Après Delorès Sarah Schulman

delores

Sous la forme du roman noir, un flingue et des filles, Après Delorès est l’exploration d’un fragment du discours amoureux. Mensonges et cruautés dans un New-York délabré, hors d’âge. De ce tableau au couteau, Sarah Schulman tisse les entrelacs sentimentaux d’un univers lesbiens conté avec une radicale volonté politique. Loin de la virilité exacerbée du genre, Après Delorès décrit la pluralité féminine.

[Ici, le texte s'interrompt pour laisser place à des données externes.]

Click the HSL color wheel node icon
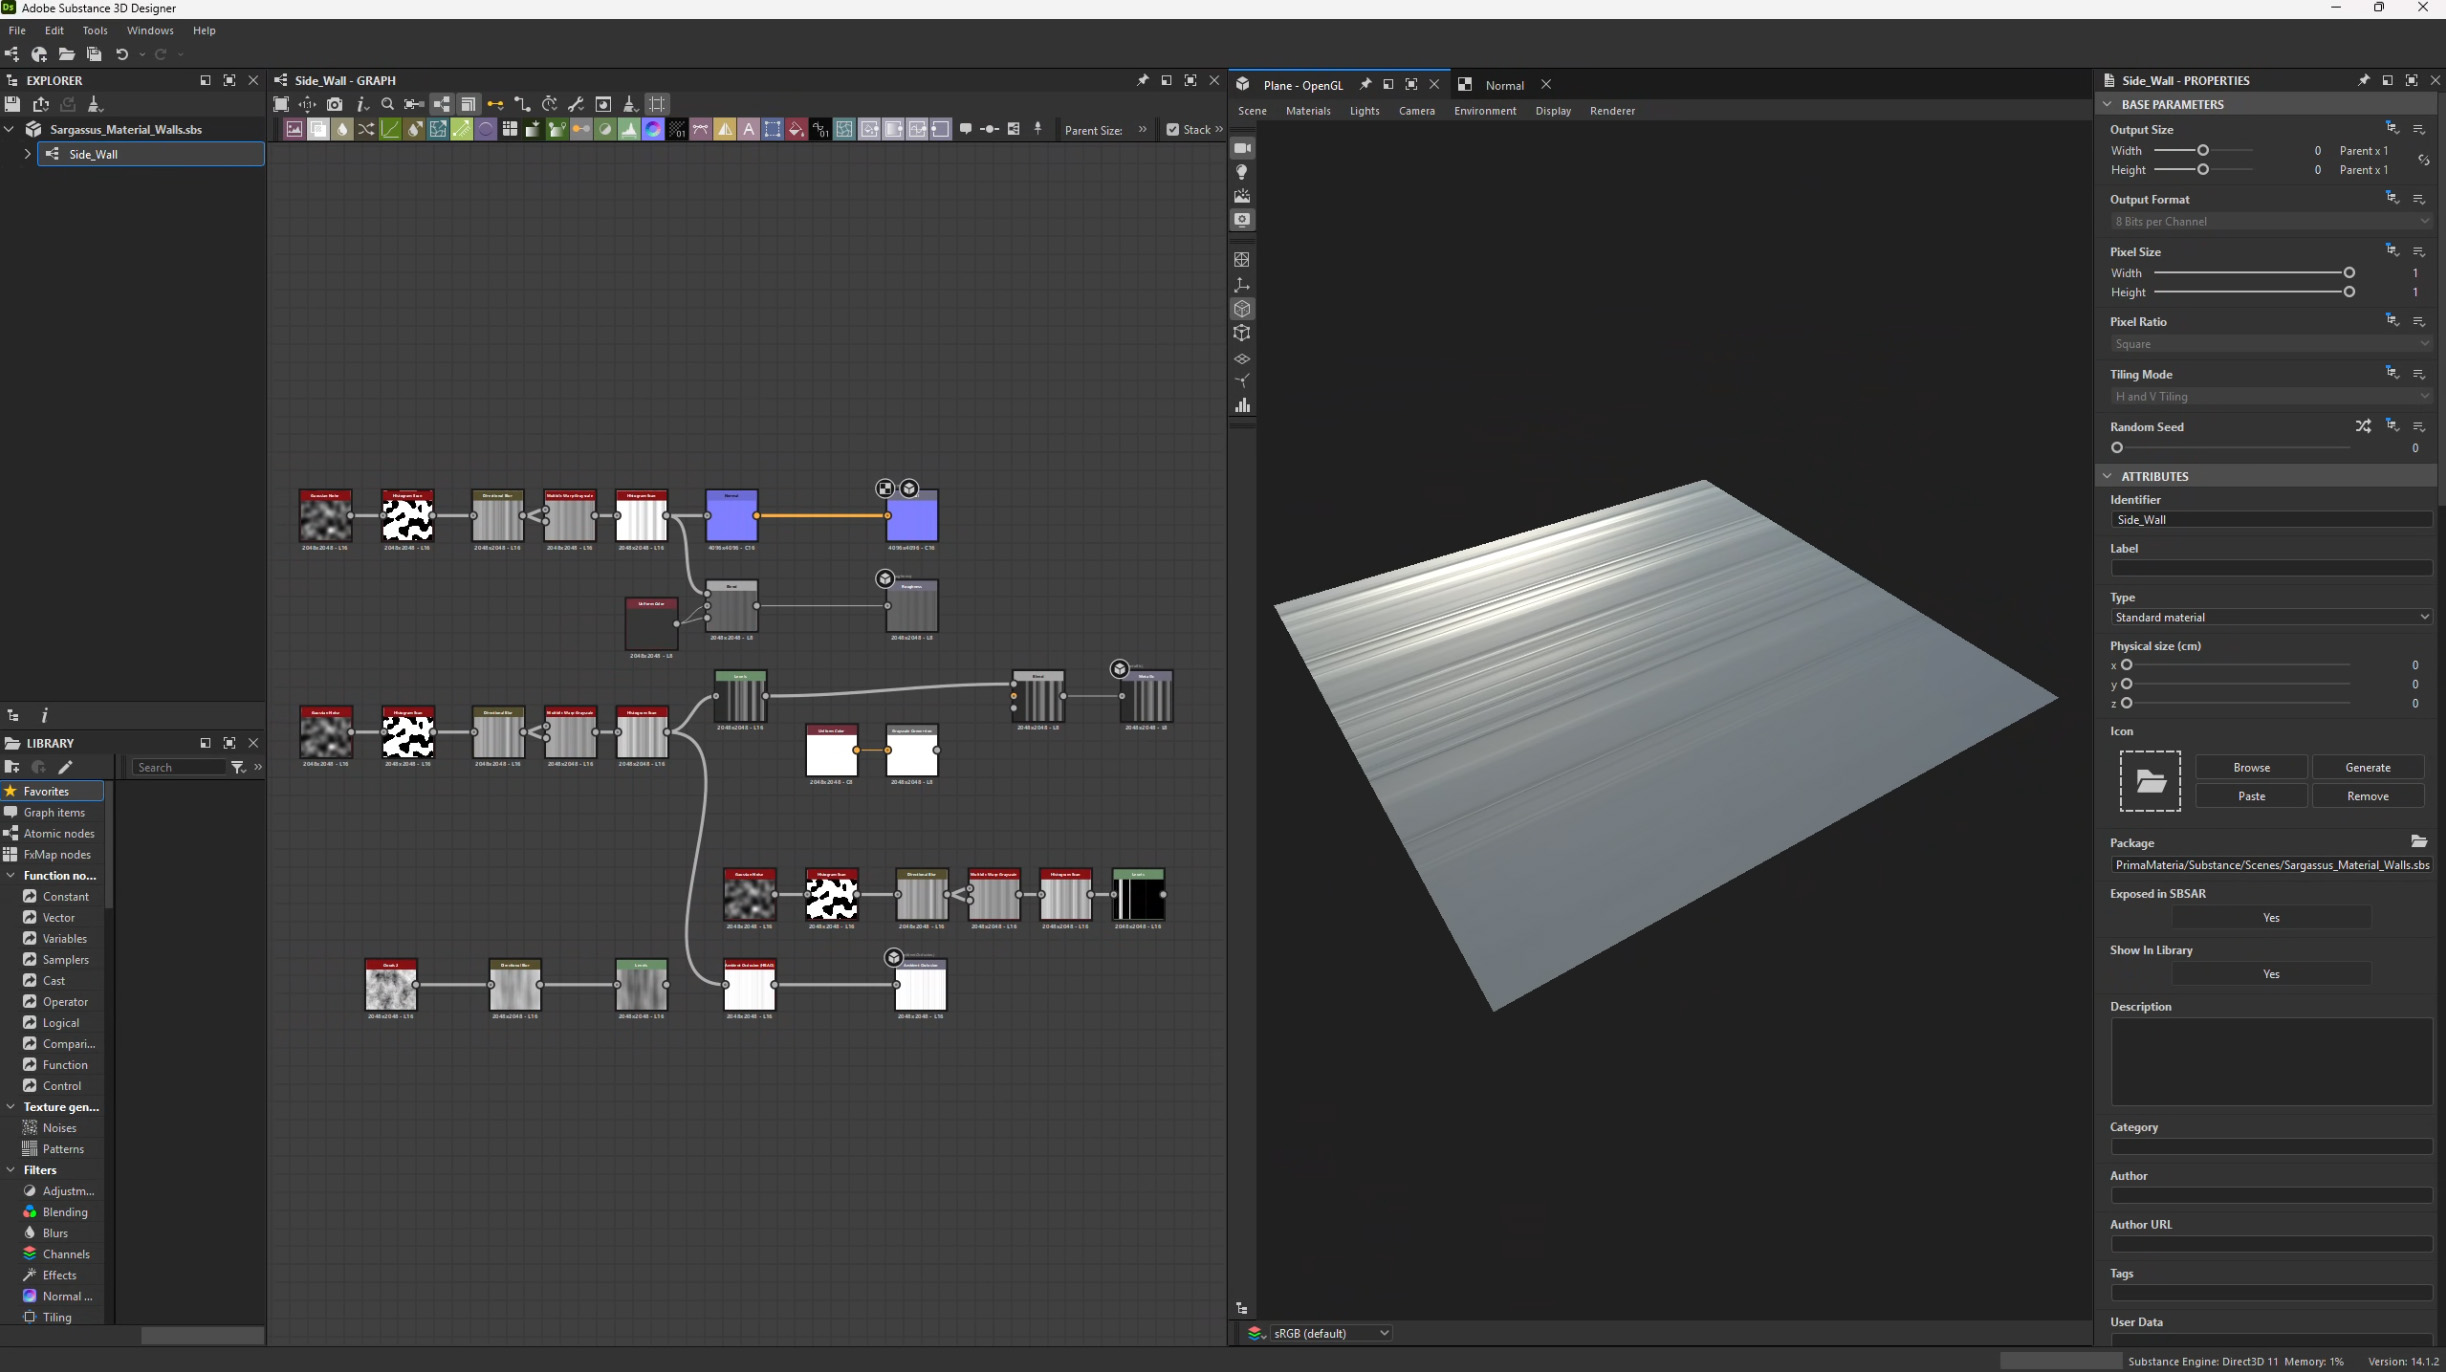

Le polar me semble avoir un attrait particulier quand il se situe dans un jadis difficilement datable. Un moment où le monde, faussement sans doute, paraissait moins policé, moins contaminé de cette modernité marchande qui, dans sa description d’objets, croit toucher à la pointe extrême du moment. Je pense notamment à des polars comme la première série de Val McDermid, pour l’enquêtrice féminine, ou à ceux de Joseph Hansen pour l’homosexualité masculine et le subtil décalage de point de vue ainsi apporté. Des polars à la fois brefs, moins de deux cents pages mais avec une intrigue souple de se permettre toutes les digressions. Après Delorès s’inscrit certes dans cette tradition.

Mais, la piste du polar est un trompe l’œil. La résolution d’un meurtre a peu d’importance. Aucune compensation en tout cas.  Le coupable sera trouvé au hasard d’une voix capturée par un objet aussi délicieusement suranné qu’un répondeur. Schulman s’empare pourtant ici un des thèmes du roman policier américain : la vengeance. Dans sa violence simplificatrice, Denis Lehane s’en sert comme d’un usuel ressort scénaristique. Bien loin du thriller, Après Delorès enchaîne plutôt les instantanées un peu à la manière, pour parler d’une réedition récente, de C’en est fini de moi. Les appartements de Tribeca entre Coke et Défonce, les services dans un coffe-shop miteux, les clubs punk déjà figés dans une mythologie obsolète (seul la passion pour Pattie Smith jamais ne sera démodée) et surtout la complexité des rapports amoureux.

Souligner l’originalité qu’ils soient uniquement lesbiens est une impardonnable faute de goût. Révélatrice malgré tout de la domination sans partage de description de rapports hétéro normés. Schulman met son lecteur en face de sa curiosité mal placée. Le sexe, bien sûr, n’est pas absent. Précision et crudité pour éviter l’embellissement et en rendre l’ambivalence.

Je suis une femme dans toute sa complexité. Nous devons nous accommoder d’une grande variété de sentiments présents en même temps dans les limites de nos corps de femmes.

La très grande réussite de ce roman est d’intégrer ce genre de révélations (d’une évidence à la fois idiote et indispensable) dans le point de vue de son personnage principale totalement parasitée par ses fantasmes d’une revanche sentimentale. Histoire d’une rupture et de ses errances. Toutes les rencontres de ce roman sont animées de ce manque. D’une violente sécheresse, la plongée dans la psyché de toutes ces femmes est marqué au sceau de ses révélations dans une langue si simple qu’elle en rend l’illumination, sa stupidité et leur validité.

L’héroïne se précipite dans des rencontres. En plus d’un cadavre, elle y trouvera les mensonges d’un couple, Charlotte et Beatriz, qu’elle espionne et jalouse. Très fins portraits de femmes dans leur composition de personnages fictifs. L’actrice et sa metteuse en scène, par leur fascination font des coupables idéales. Et, au-delà, un désespoir descriptif. La concision de la phrase montre le peu de compensation de ces observations. La vengeance aura un objet de substitution, le double meurtre impuni. Delorès continuera à ouvrir à un manque si finement ausculté.


Un immense merci aux éditions Inculte pour cette lecture.